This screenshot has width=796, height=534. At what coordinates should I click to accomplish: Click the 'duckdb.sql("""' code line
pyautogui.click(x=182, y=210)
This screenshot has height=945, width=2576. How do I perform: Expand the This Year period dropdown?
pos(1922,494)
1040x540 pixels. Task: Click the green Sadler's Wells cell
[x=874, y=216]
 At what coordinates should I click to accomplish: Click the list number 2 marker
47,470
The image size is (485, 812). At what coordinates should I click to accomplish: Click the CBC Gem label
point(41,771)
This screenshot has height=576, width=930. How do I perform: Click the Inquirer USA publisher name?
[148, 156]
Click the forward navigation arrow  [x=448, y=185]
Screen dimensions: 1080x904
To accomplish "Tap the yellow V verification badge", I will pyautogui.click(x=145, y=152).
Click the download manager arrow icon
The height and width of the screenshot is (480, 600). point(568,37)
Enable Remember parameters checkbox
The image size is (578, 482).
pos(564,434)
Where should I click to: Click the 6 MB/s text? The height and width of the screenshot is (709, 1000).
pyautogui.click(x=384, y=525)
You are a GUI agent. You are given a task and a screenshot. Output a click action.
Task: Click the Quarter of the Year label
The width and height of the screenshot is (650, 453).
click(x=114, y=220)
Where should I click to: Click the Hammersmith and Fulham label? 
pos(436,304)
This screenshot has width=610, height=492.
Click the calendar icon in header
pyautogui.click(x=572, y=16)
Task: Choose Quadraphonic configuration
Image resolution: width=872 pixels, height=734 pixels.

::::::::::

▶ [PROBLEM DETAILS]: Quote the whole listing above, leaving nothing out.

▶ [SOLVED PROBLEM]:
This screenshot has width=796, height=534. At what coordinates should I click to accomplish: Click the 'duckdb.sql("""' code line
pyautogui.click(x=182, y=210)
This screenshot has height=945, width=2576. How do I perform: Expand the This Year period dropdown?
pos(1922,494)
1040x540 pixels. Task: Click the green Sadler's Wells cell
[x=874, y=216]
 At what coordinates should I click to accomplish: Click the list number 2 marker
47,470
The image size is (485, 812). At what coordinates should I click to accomplish: Click the CBC Gem label
point(41,771)
This screenshot has height=576, width=930. How do I perform: Click the Inquirer USA publisher name?
[148, 156]
Click the forward navigation arrow  [x=448, y=185]
Screen dimensions: 1080x904
To accomplish "Tap the yellow V verification badge", I will pyautogui.click(x=145, y=152).
Click the download manager arrow icon
The height and width of the screenshot is (480, 600). point(568,37)
Enable Remember parameters checkbox
The image size is (578, 482).
pos(564,434)
Where should I click to: Click the 6 MB/s text? The height and width of the screenshot is (709, 1000).
pyautogui.click(x=384, y=525)
You are a GUI agent. You are given a task and a screenshot. Output a click action.
Task: Click the Quarter of the Year label
The width and height of the screenshot is (650, 453).
click(x=114, y=220)
Where should I click to: Click the Hammersmith and Fulham label? 
pos(436,304)
This screenshot has width=610, height=492.
Click the calendar icon in header
pyautogui.click(x=572, y=16)
Task: Choose Quadraphonic configuration
Image resolution: width=872 pixels, height=734 pixels.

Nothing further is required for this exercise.